Sheen plans to narrate a 9/11 propaganda film called “Loose Change,” which may be distributed with help from billionaire Dallas Mavericks owner Mark Cuban. This film is a moron-friendly version of Michael Moore’s infamous Fahrenheit 9/11. “It’s a story that needs to be told,” insists Sheen. “It’s a story about the truth, and the truth needs to be exposed. It’s not just me, not just the Hollywood community [that] is standing up saying what you have given us doesn’t make sense.”
What doesn’t make sense is Penn, O'Donnell, Sheen and the “true believers” they have amassed – at least on first pass. But the explanation for their break with reality is wrapped up in the collective Pathology of the Left.
In effect, adherents to conspiracy theories are so insecure in their person that they can’t handle the truth. Thus, they become fanatical devotees of “alternate realities,” about which they believe they possess special knowledge and insight, which, in turn, creates a comfort zone for them.

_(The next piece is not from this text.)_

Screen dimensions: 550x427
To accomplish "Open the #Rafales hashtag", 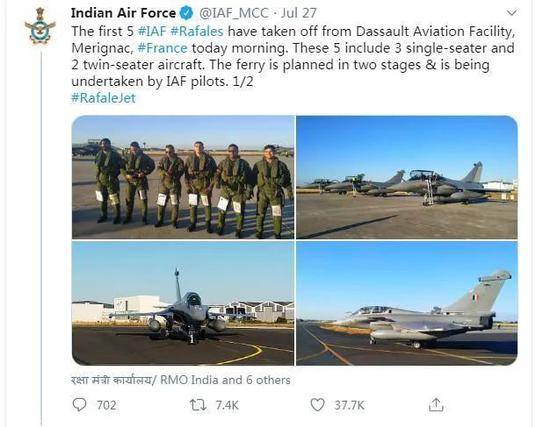I will pos(196,31).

Consider a widely circulated 9/11 conspiracy diatribe entitled “9-11: Can You Handle The Truth?” As with the aforementioned video, “Loose Change,” this invective purports that the 9/11 attack was a U.S. conspiracy. Ironically, in the first line of his thesis, the author writes of those who believe the government’s account of 9/11: “A religious like fervor cemented by fear and denial prevents most people from acknowledging facts and easily-exposed misrepresentations…” Ironic, because he has just described himself and those who subscribe to his thesis with a “religious like fervor cemented by fear and denial.”
(Of note, the pathology underlying conspiracy adherents is quite similar to the cult pathology of those who tenaciously cling to Albert Gore’s global warming theories.)
As for Penn, Sheen, O'Donnell and their fellow crackpots, may they sleep well tonight knowing that our Armed Forces are forever on the frontlines, forever vigilant, forever defending their right to regurgitate such rubbish.